Stored data entries
>> Begin

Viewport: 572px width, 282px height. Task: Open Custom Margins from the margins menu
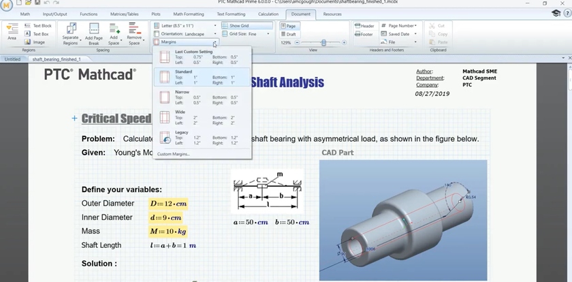tap(174, 154)
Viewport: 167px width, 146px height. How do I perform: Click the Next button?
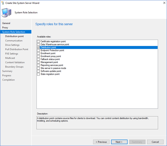[x=119, y=142]
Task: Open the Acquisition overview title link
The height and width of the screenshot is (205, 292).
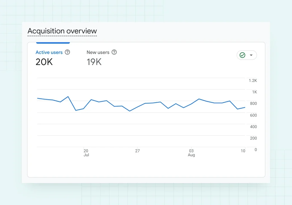Action: pyautogui.click(x=62, y=31)
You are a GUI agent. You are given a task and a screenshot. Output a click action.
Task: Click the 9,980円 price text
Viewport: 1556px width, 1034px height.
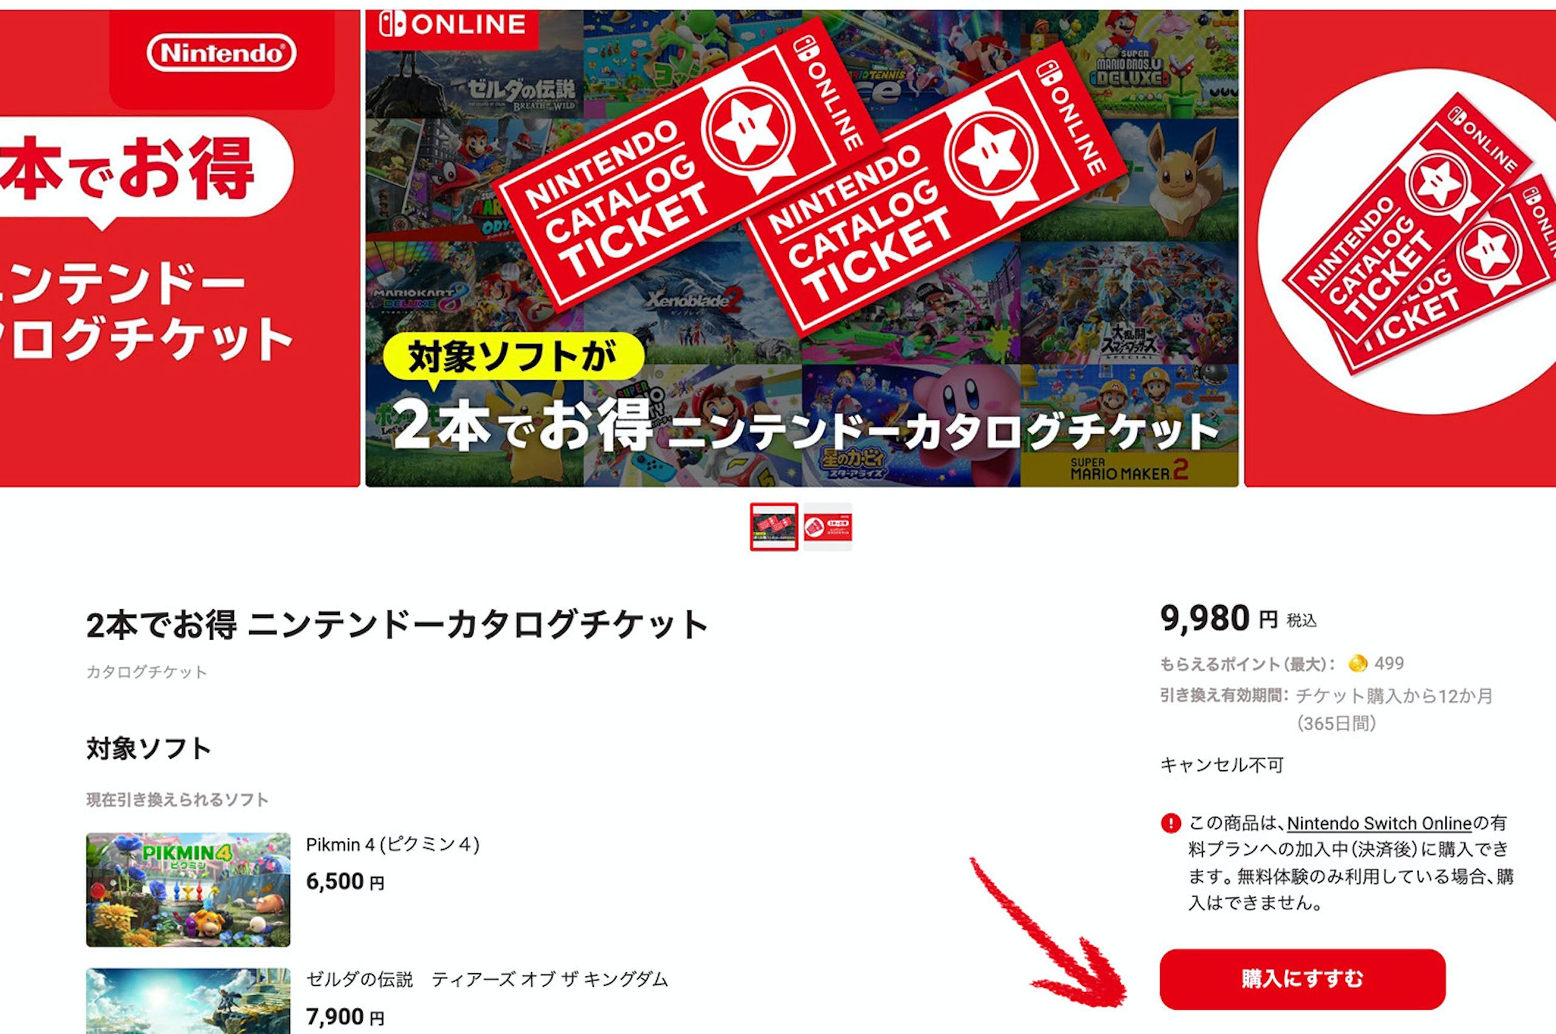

>> End

■ **Exercise directions**
Reproduce every line of the records above, requests included, and add 109 to each coordinate in the answers. Omit the pictures from your response.

■ **Right answer**
Viewport: 572px width, 282px height. Task: Open Custom Margins from the margins menu
tap(283, 263)
Viewport: 167px width, 146px height. How do I perform: Click the Next button?
[x=228, y=251]
Task: Open the Acquisition overview title link
The height and width of the screenshot is (205, 292).
Action: pyautogui.click(x=171, y=140)
You are a GUI agent. You are given a task and a screenshot. Output a click action.
Task: Click the 9,980円 price text
Viewport: 1556px width, 1034px height.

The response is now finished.